= Task to carry out =
Starting at the line that contains "The image size", please transcribe every line through the end of the entries, exactly and with no pictures.

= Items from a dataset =
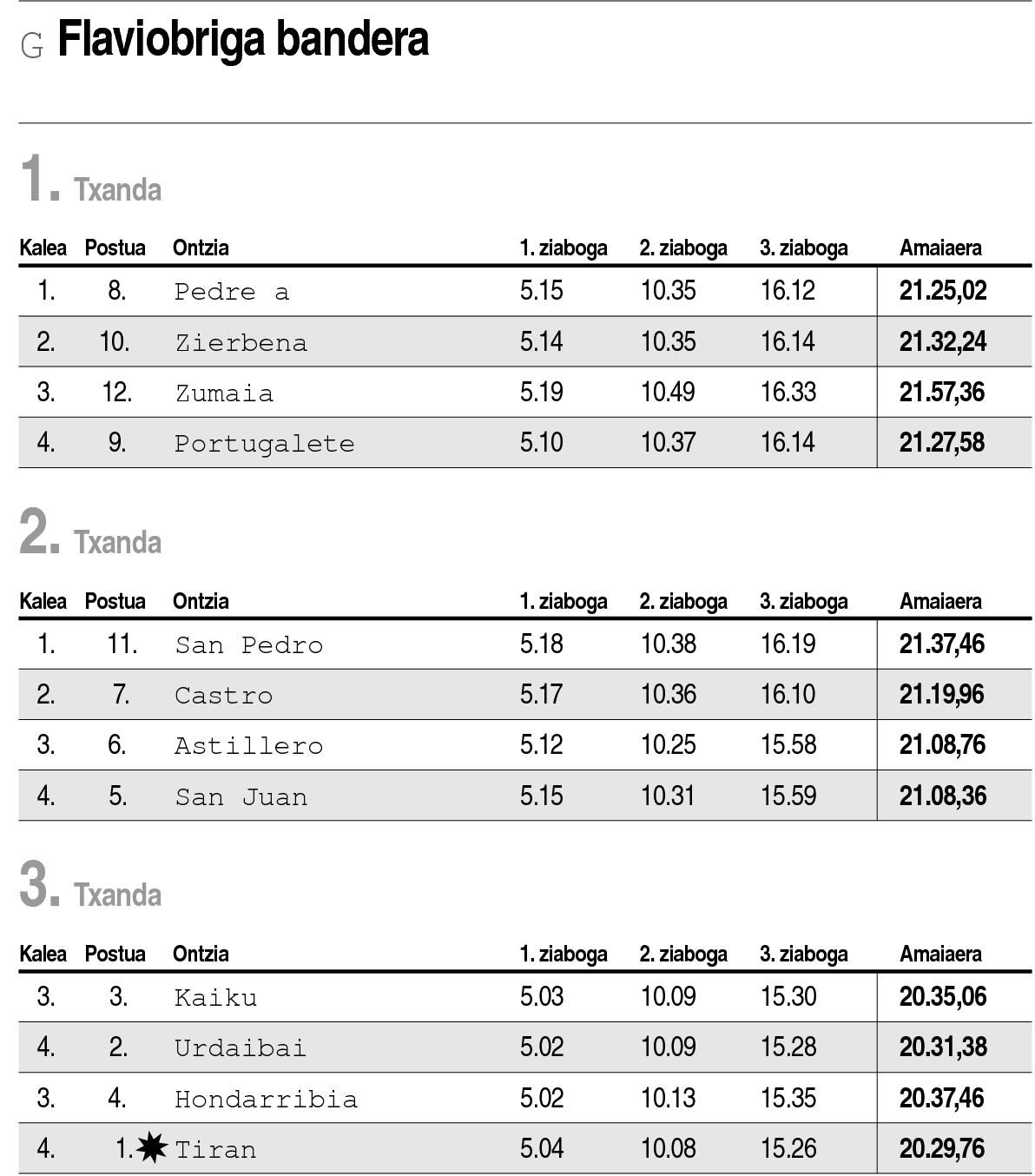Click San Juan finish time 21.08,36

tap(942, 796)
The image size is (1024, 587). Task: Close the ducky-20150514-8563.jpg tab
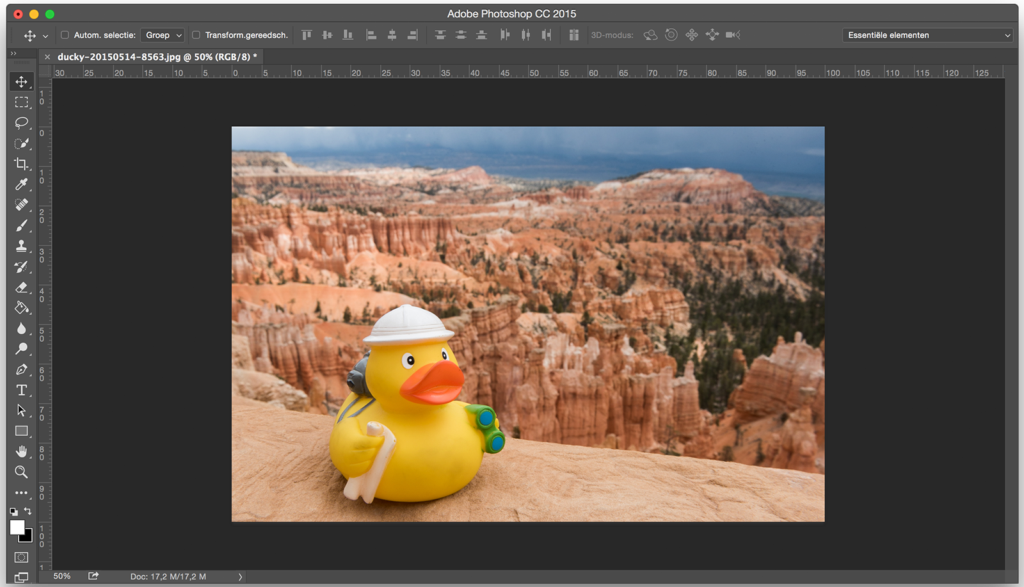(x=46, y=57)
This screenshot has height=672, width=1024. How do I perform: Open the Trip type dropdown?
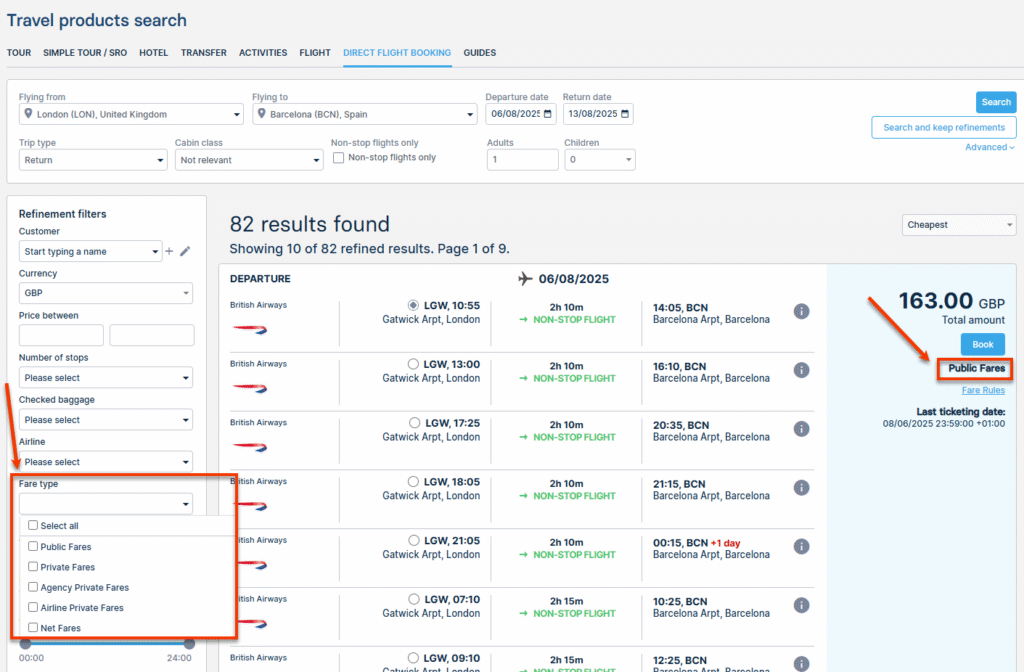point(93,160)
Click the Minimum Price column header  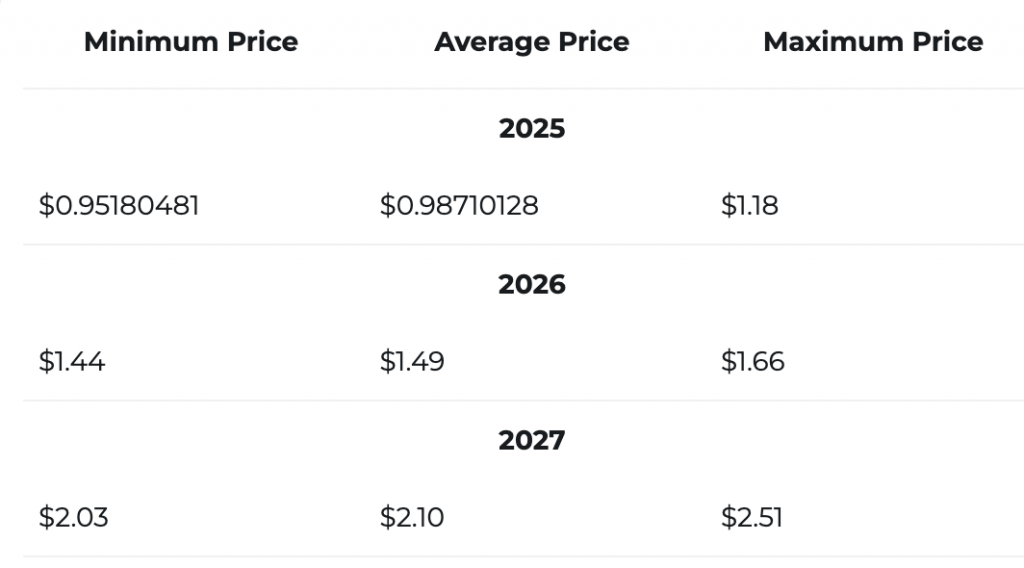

= Exercise solution =
The image size is (1024, 587). Task: Close the ducky-20150514-8563.jpg tab
(x=46, y=57)
This screenshot has height=672, width=1024. How do I perform: Open the Trip type dropdown?
point(93,160)
Click the Minimum Price column header  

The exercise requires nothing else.